→ **Exercise details**: Lift every line from the entries that includes the word "охране".

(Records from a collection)
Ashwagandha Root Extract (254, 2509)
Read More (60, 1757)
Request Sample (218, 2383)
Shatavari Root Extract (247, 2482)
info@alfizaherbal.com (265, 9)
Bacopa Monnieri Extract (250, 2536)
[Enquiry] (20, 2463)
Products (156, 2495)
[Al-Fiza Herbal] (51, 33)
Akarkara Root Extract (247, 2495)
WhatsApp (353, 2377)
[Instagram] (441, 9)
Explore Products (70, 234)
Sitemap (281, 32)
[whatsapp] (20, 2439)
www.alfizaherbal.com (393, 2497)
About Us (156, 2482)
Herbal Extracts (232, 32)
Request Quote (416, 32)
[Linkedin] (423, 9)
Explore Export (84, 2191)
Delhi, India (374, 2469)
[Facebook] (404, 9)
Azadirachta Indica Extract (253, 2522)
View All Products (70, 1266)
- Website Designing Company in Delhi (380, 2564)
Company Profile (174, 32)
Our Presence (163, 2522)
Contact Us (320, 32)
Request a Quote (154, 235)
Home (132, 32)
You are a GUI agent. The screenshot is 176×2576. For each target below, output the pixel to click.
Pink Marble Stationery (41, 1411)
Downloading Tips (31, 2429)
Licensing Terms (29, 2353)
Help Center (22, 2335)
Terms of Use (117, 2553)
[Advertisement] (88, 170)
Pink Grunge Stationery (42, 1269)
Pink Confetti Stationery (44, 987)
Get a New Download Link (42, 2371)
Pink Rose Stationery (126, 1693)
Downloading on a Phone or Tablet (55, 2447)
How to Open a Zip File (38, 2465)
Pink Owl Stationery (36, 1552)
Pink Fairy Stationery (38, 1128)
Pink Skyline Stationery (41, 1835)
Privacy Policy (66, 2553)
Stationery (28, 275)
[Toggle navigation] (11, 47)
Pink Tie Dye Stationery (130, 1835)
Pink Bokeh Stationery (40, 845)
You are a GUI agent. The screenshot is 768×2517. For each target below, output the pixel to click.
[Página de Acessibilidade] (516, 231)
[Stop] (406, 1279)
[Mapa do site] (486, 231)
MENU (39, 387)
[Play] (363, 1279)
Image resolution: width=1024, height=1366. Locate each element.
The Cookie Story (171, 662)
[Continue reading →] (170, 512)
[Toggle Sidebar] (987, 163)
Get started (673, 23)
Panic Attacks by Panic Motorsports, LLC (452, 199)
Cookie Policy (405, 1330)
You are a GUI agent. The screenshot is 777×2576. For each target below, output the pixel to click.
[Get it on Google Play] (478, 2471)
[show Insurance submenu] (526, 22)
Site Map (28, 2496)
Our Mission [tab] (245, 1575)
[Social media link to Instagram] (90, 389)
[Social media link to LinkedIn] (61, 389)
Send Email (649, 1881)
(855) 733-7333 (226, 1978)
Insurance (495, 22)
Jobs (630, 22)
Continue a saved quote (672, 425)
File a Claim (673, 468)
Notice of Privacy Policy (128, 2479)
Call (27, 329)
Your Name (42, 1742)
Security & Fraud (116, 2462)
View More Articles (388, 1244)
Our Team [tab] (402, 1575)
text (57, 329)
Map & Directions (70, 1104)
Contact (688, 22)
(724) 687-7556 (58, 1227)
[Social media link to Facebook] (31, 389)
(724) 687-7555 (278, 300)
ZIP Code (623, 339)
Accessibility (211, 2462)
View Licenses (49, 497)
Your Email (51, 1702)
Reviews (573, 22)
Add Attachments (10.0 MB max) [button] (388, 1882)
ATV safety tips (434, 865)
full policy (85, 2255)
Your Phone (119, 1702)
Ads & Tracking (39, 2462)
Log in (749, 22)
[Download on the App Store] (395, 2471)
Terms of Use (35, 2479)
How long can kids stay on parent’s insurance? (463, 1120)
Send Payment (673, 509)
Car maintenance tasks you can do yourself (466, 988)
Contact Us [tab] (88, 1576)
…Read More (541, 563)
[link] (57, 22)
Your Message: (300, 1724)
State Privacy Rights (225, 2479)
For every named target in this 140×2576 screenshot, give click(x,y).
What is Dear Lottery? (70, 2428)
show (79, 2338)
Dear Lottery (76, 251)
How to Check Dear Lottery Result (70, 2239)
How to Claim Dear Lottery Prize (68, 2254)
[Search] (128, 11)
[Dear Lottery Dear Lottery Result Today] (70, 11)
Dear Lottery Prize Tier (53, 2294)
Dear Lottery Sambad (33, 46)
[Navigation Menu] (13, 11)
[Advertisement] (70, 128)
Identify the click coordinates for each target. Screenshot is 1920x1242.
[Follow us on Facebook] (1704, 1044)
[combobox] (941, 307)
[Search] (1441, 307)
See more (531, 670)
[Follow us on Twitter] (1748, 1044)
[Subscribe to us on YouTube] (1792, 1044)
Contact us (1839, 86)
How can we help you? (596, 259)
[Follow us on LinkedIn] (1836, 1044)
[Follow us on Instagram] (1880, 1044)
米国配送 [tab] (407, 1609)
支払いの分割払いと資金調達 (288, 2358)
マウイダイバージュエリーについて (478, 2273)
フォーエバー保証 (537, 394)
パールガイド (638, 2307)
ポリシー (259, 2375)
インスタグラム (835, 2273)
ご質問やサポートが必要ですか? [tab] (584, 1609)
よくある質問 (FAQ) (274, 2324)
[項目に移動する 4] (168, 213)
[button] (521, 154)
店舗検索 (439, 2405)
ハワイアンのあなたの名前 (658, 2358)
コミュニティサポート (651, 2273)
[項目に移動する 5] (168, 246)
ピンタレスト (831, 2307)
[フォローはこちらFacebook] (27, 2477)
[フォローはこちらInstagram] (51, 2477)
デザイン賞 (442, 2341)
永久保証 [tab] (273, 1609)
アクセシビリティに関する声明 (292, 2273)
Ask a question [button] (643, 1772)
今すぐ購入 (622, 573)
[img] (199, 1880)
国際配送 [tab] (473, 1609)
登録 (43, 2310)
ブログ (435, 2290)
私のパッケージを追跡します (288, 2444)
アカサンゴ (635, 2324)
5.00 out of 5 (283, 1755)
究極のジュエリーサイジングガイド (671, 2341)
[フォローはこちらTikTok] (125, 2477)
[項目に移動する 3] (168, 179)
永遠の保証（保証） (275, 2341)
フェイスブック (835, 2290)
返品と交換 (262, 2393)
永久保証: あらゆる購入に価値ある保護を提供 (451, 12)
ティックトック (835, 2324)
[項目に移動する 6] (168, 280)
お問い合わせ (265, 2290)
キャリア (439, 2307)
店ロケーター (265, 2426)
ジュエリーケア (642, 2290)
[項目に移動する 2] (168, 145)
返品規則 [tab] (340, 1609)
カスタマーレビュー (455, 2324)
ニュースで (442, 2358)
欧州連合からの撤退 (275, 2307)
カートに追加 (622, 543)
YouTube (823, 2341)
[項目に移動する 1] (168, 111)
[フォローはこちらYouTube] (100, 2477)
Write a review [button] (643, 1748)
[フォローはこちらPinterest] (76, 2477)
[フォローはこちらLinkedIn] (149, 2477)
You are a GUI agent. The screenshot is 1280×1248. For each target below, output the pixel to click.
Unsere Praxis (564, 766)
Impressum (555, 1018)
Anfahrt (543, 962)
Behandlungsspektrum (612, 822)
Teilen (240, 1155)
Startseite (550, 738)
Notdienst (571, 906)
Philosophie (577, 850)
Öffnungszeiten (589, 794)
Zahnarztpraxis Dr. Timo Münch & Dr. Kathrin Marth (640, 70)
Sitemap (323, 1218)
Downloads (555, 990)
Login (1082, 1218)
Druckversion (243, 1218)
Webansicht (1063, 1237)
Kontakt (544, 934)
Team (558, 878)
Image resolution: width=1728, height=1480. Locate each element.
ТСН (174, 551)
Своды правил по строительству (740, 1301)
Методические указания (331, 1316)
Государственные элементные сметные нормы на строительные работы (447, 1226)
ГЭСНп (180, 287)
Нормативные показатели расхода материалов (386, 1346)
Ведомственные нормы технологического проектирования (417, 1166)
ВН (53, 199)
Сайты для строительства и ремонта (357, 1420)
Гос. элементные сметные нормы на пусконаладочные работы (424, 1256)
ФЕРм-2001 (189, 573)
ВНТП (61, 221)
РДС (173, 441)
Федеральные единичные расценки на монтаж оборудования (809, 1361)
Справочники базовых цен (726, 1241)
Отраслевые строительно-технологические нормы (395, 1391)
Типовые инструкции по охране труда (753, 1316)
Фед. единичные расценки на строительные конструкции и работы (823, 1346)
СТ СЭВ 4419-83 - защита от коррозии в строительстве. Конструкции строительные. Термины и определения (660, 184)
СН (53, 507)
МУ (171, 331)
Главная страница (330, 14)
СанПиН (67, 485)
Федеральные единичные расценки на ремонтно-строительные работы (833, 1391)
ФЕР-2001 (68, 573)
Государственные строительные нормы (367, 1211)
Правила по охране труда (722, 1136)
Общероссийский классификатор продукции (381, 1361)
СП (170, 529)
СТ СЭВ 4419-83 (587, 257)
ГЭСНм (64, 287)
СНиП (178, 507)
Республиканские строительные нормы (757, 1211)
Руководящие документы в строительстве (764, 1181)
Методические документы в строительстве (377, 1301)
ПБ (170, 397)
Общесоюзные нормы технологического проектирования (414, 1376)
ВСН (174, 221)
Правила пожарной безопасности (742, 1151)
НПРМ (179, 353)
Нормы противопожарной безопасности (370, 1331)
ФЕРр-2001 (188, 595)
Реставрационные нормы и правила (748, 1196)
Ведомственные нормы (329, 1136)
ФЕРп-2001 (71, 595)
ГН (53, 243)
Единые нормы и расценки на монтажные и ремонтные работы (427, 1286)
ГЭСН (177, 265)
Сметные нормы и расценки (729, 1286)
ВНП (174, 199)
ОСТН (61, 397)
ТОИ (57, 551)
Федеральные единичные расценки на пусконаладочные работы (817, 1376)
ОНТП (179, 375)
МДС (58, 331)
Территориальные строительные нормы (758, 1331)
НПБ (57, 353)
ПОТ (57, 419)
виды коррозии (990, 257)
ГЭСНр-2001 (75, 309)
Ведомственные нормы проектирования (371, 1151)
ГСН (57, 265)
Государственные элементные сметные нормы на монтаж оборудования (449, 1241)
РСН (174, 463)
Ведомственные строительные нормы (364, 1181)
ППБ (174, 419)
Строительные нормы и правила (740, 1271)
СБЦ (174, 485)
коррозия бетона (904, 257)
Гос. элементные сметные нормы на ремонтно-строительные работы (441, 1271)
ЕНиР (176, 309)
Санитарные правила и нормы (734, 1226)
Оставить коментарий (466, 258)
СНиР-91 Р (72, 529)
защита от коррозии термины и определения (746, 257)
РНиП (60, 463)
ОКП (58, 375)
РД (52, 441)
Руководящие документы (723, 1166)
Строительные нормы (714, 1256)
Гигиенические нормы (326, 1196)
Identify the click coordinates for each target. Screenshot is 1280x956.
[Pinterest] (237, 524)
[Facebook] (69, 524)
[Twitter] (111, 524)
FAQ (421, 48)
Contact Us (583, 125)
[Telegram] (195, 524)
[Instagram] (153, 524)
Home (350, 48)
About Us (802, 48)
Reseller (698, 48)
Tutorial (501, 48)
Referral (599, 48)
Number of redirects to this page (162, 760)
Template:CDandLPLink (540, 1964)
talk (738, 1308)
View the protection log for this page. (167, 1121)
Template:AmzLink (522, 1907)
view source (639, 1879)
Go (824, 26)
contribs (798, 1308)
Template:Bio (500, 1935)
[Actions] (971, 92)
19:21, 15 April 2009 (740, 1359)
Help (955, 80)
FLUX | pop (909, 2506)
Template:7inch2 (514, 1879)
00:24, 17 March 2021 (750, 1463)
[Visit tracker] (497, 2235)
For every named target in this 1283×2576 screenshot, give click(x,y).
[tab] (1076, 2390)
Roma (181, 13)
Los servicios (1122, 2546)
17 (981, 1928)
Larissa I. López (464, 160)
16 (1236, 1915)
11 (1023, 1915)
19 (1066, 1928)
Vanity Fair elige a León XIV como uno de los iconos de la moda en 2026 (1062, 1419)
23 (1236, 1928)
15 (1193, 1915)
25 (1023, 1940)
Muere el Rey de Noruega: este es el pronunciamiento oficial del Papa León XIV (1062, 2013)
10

→ **Exercise result**:
Типовые инструкции по охране труда (753, 1316)
Правила по охране труда (722, 1136)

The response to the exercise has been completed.